Calls for Russell Causley’s next review to be heard in public have been granted, the Parole Board said on Tuesday.
Now 79, Causley was handed a life sentence for killing Carole Packman who disappeared in 1985 – a year after he moved his lover into their home in Bournemouth, Dorset.
Their daughter Samantha Gillingham, who was 16 when her mother went missing and has campaigned for years to keep her father behind bars, told the PA news agency the decision was a “momentous” occasion.
Causley was freed from prison in 2020, after serving more than 23 years for the murder, but was sent back to jail in November last year after breaching his licence conditions. He has never disclosed the location of Ms Packman’s body.
His grandson Neil Gillingham, who has been campaigning alongside his mother, applied for the hearing to take place in public in a bid to shine a light on what he sees as the failure of legal changes designed to make it harder to release killers who refuse to reveal the whereabouts of their victims’ bodies.
The hearing, which will be the first of its kind, is due to take place in October at the Parole Board’s London offices, with Causley appearing on a live video feed from prison.
Ms Gillingham, 53, from Northamptonshire, told the PA news agency: “It’s momentous, it’s absolutely huge. We have now broken this mould. It’s 37 years my mother’s been missing.
“There isn’t a more deserving person for this than her. She needs this.
“We can now understand how they come to their decisions which, in some cases, we think are incorrect.”
Causley initially evaded justice for the best part of a decade after the murder by faking his own death as part of an insurance scam.
He was first convicted of murder in 1996 but this was quashed by the Court of Appeal in June 2003, and he then faced a second trial for murder and was again found guilty.

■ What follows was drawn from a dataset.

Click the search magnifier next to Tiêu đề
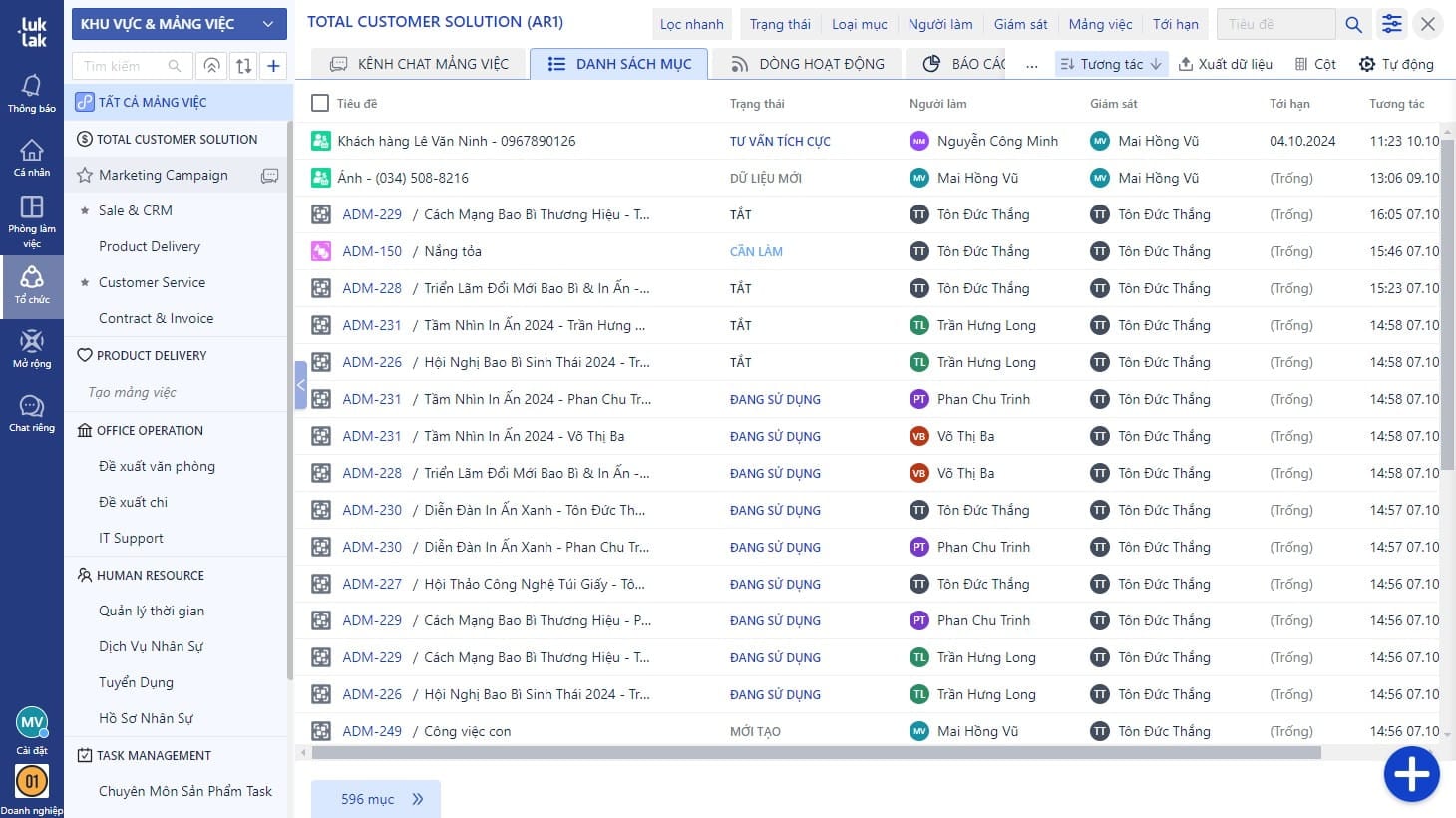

According to a document setting out the decision made by Parole Board chairman Caroline Corby, Causley does not want the hearing to take place in public and indicated he may not give evidence if the application was granted.
But Ms Corby said: “In the application for a public hearing in the case of Mr Causley, I have decided that there are special features, which set it apart from other cases, which may add to the proper public understanding of the parole system.”

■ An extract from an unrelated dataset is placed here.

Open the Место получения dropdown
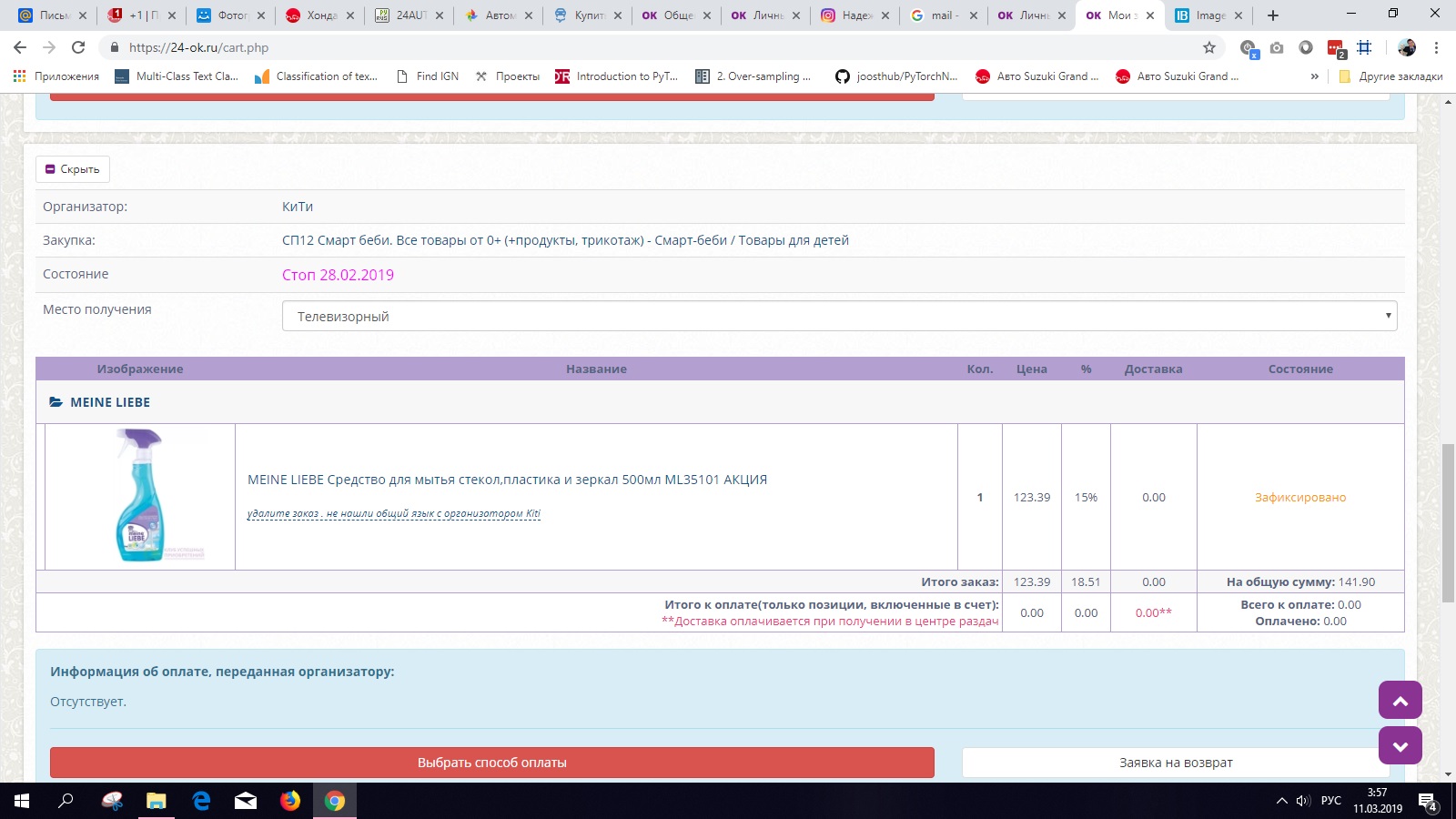Viewport: 1456px width, 819px height. [x=839, y=317]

These included that Causley’s case is the first “where the prisoner has not disclosed the location of the body of the victim since the passing of the Prisoners (Disclosure of Information About Victims) Act of November 2020 and the changes to the Parole Board rules on 21 July 2022 allowing for public hearings”.
The decision document said: “Although the primary focus of the hearing will be the reasons for recall and the assessment of risk, it will be the first opportunity for the public to see how the Parole Board approaches this issue at a hearing.”

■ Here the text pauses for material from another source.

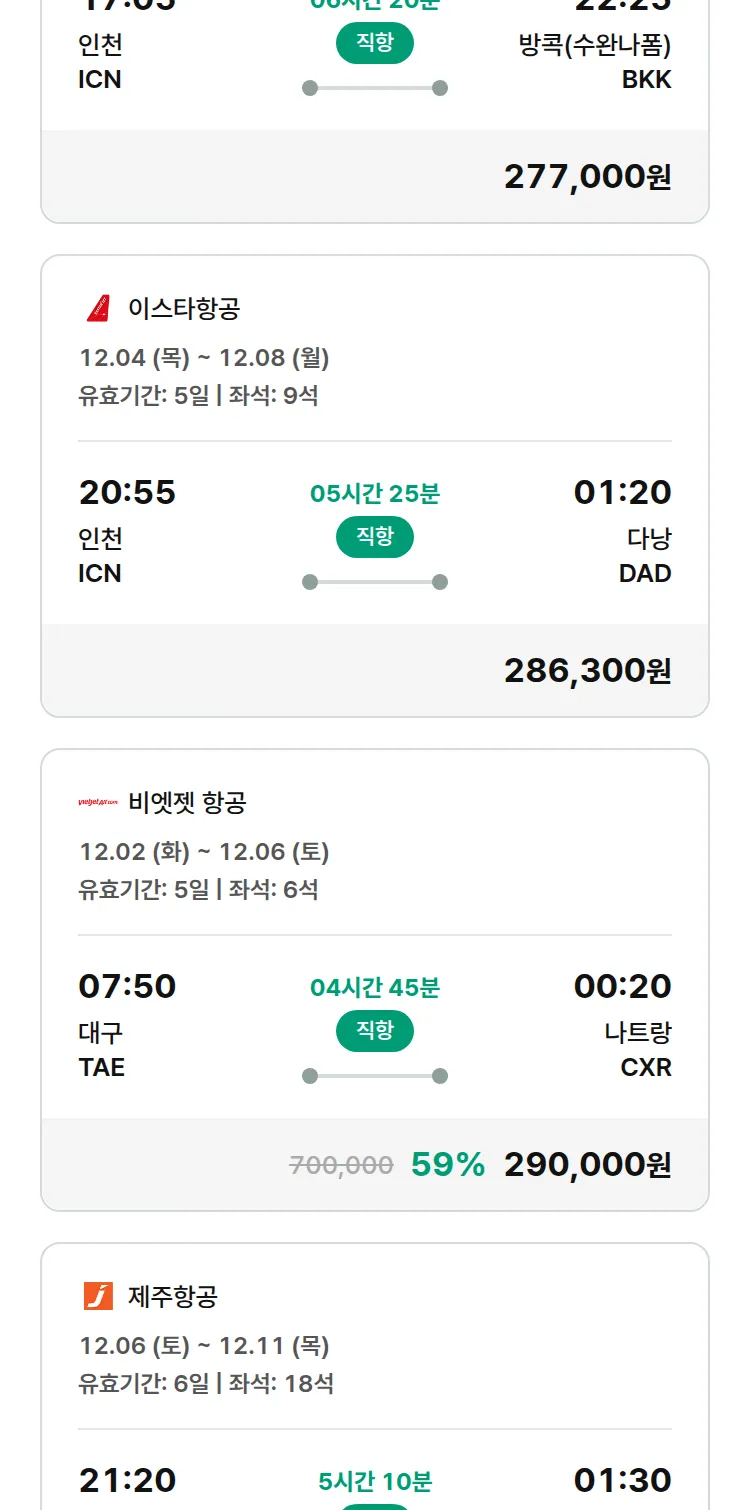Select the 비엣젯 항공 airline name
The image size is (750, 1510).
click(187, 802)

The seriousness of his crimes, the high-profile nature of his case, the “wide range of support” for such a hearing and because the Parole Board’s work is “often misunderstood by the public” were among other reasons given.
Ms Corby concluded: “I have carefully considered Mr Causley’s representations and have concluded that the interests of justice outweigh the points raised on Mr Causley’s behalf. I therefore grant the application for the hearing to be held in public.”
The application was the second to be received by the Parole Board after the rule change earlier this year allowed the public and media to observe proceedings.
Charles Bronson, one of the UK’s longest-serving and most notorious prisoners, was the first to request such a hearing.
A date has not been set for his next parole review, although it is thought it could be later this year or early in 2023. A decision on whether it will take place in public is yet to be made.